Passez, payez
Mon Louvre par Antoine Compagnon

Passez, payez
Flânant au deuxième étage de l’aile Sully parmi les peintures française du XIXe siècle, je délaissai ce jour-là l’enfilade de l’allée centrale et pénétrais l’une après l’autre dans chacune des alvéoles latérales réservées aux tableaux de petit format. Sans m’y attendre, je tombai sur une œuvre que j’aime et que j’ai beaucoup citée, mais que je crois bien n’avoir jamais vue pour de vrai, L’Averse dit aussi Passez, payez de Louis-Léopold Boilly, peint vers 1805 (salle 938). Une famille élégante, le jeune père en bas blancs, la mère à la mode du Directoire ou de l’Empire, un petit garçon et une petite fille tenus par la main par leur père, suivis d’une gouvernante serrant un bambin dans les bras, traversent une rue boueuse de Paris sur une étroite planchette de bois telle que les décrotteurs les proposaient aux bourgeois pour qu’ils ne se salissent pas trop avant une visite.
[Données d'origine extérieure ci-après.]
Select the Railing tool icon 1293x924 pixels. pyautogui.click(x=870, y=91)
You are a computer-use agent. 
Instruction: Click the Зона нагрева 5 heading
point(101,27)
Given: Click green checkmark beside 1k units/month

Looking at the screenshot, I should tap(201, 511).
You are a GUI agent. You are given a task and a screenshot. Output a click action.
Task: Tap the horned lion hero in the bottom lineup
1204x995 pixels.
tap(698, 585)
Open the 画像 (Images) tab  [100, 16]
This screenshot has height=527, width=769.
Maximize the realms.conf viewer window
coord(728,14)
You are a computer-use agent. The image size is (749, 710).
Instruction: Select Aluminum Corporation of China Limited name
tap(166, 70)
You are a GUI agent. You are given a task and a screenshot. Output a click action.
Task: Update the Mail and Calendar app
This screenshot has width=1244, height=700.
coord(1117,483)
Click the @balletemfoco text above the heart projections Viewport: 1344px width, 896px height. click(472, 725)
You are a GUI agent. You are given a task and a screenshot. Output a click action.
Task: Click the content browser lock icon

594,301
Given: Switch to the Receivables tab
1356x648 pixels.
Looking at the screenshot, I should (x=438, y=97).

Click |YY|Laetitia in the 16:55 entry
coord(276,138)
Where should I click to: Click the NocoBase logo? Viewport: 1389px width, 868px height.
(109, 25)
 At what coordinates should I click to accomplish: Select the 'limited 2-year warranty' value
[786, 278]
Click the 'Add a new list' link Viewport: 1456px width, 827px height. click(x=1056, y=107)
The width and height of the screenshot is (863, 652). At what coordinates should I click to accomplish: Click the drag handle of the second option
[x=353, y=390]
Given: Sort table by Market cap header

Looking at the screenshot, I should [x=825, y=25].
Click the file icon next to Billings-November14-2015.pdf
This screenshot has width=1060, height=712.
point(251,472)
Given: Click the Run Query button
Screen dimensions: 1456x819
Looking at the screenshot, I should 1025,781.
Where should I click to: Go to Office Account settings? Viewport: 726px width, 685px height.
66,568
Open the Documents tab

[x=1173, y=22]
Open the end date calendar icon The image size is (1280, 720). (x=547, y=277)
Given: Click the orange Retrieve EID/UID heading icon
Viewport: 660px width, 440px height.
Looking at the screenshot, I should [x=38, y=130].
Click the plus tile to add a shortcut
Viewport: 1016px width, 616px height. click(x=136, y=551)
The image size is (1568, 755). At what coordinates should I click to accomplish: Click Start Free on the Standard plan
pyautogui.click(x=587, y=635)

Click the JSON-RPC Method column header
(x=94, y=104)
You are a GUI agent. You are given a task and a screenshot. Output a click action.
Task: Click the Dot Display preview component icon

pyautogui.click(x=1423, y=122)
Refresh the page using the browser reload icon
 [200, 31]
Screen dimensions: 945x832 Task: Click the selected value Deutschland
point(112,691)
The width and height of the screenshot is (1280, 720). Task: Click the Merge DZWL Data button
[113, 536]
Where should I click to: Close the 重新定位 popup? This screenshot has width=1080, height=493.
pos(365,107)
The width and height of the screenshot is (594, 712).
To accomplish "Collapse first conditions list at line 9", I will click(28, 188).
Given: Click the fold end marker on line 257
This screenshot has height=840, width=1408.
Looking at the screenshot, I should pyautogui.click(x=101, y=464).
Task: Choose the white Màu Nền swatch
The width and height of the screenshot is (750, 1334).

Passez, payez était le cri de ce petit métier parisien. L’instant d’après, il est sûr qu’un enfant tomba de la planche et se crotta de la tête aux pieds. Ces planches, qui portaient des roulettes, sont les ancêtres des skateboards de nos jeunes gens branchés. L’Averse de Boilly m’évoque Paranoid Park de Gus Van Sant.